Right now, there's a lot of intense interest in this, and it's one reason why a lot of market participants are short in a big way. I wrote about this last week trendvue.com

And this is the balance of it, which was for subscribers only:

"What really got me was this chart, as if these statistics somehow prove that falling prices in some sectors equals deflation. Maybe it’s something else. Particularly close to my heart is the last line of the chart, with the whopping drop in personal computer prices. I don’t know about you, but the last I checked, almost everyone has one, and it’s at the point that unless one is die-hard gamer, there’s no reason to upgrade anymore. We all have enough computing power to surf the Net until Kingdom Come. And who stores data on their hard drive anymore? The Internet changed all that. We’ll come back to computers later. Let’s look at the rest of this list. From Economics 100, we note that almost all of the items have what is known as elastic demand, meaning discretionary items that consumers don’t need to get by and/or price makes a big difference to how much we buy. These days, people have other stuff that they really want or have to buy, items with INelastic demand such as plasma/LCD TVs (the video games look much better on one of these, really!), real estate (it's the only thing going up and you can live in it too), alcohol (driving us to drink), baby food (the kid can't starve), diapers (who wants to wash the cloth ones?) and cigarettes (stress).

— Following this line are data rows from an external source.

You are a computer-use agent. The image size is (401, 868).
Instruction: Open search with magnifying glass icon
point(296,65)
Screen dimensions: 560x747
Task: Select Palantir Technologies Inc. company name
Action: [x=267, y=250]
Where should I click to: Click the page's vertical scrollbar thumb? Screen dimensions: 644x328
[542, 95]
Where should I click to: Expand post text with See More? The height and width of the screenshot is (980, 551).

To move things with elastic demand, price has to be adjusted. In particular, let’s take a look at the computer industry. First, the S-Curve. I can’t go into this in detail, so you should read Jerry Jordan’s and James Hart’s articles as backgrounders. The bottom line is that once almost every household has one, and usage of the device has stabilized, people don’t buy new ones anymore. Unless you’re me, but that’s another story. I use them in a growing business, and the declining prices have caused me to buy a bunch of them lately. I’m living proof that computers have elastic demand! As for the other items, perhaps an unseasonally warm winter has dropped demand for oil, or people are simply sick of shopping.

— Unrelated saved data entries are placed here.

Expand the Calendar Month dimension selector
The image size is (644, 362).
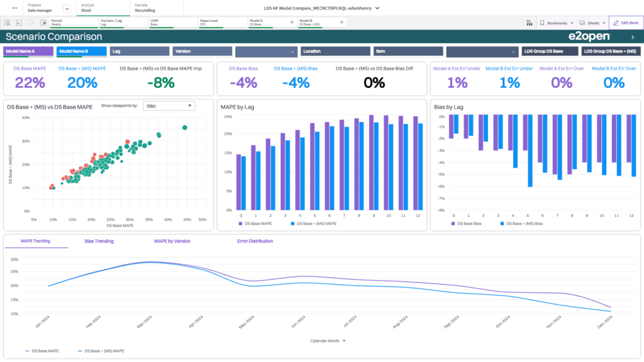coord(329,341)
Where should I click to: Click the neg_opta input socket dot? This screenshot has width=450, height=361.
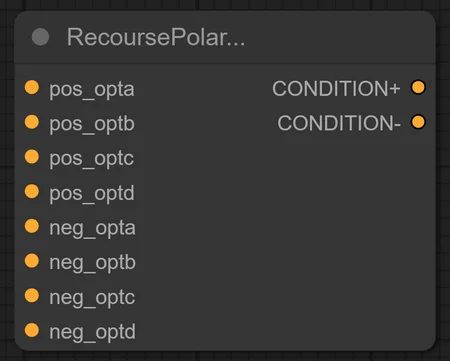click(x=32, y=226)
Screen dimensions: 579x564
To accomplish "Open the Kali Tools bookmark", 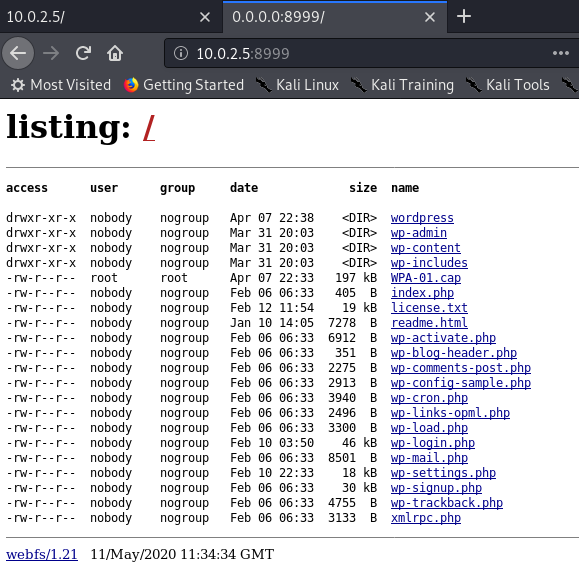I will click(508, 85).
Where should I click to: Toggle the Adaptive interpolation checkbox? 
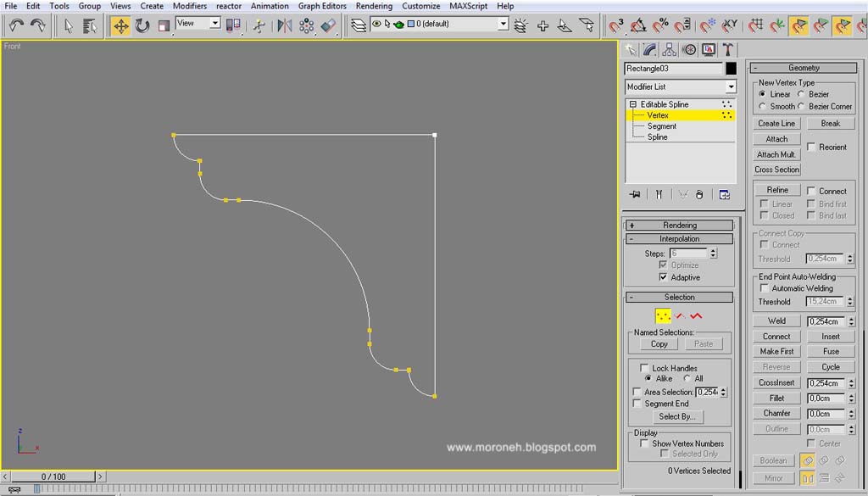tap(665, 277)
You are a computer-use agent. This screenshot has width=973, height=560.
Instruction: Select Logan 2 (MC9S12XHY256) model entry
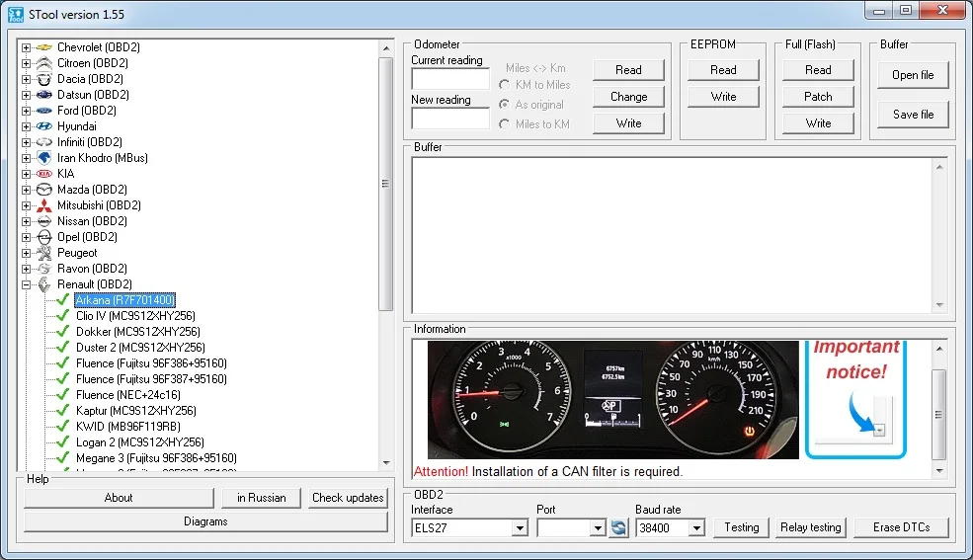pos(139,442)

The next sentiment that I want to address is the pervasive belief that the U.S. will somehow pull a post-1990 Japan. In the year before the NASDAQ crashed, we said that the entire dot com boom was a Japan bubble waiting to burst. At that time, no one believed it. We were labelled cynical, the most polite term that I can find to describe our “fan mail”. It’s curious how nearly three years after the crash, how the majority now believes this is inevitable. Pardon me, but I thought the market already crashed. Years ago. If our economy dies from here, it’s hardly news, and if we have not made ourselves bullet proof, isn’t it too late now, since most investors have lost their money, and therefore, have no option other than to endure whatever lies ahead?

The Liquidity Trap is what many people fear, where lower interest rates do not revive the economy. That’s why there have been serious discussions as to the panic factor of the Fed by lowering rates by one-half percent this week. Now, what if they do have a plan, as Greenie told us on TV. It was reported last weekend in Wall Street Journal that the Fed had extensive discussions back in 1999 to formulate a plan to deal with this exact situation. What if they haven’t told us that their real plan is to allow the Dollar to drop and drive interest rates well into negative territory simultaneously to force cash out into the economy, to punish savers? Wouldn’t that be cute? And certainly, no one is thinking about this diabolical scenario. Maybe this is why bonds are having problems going up so far?"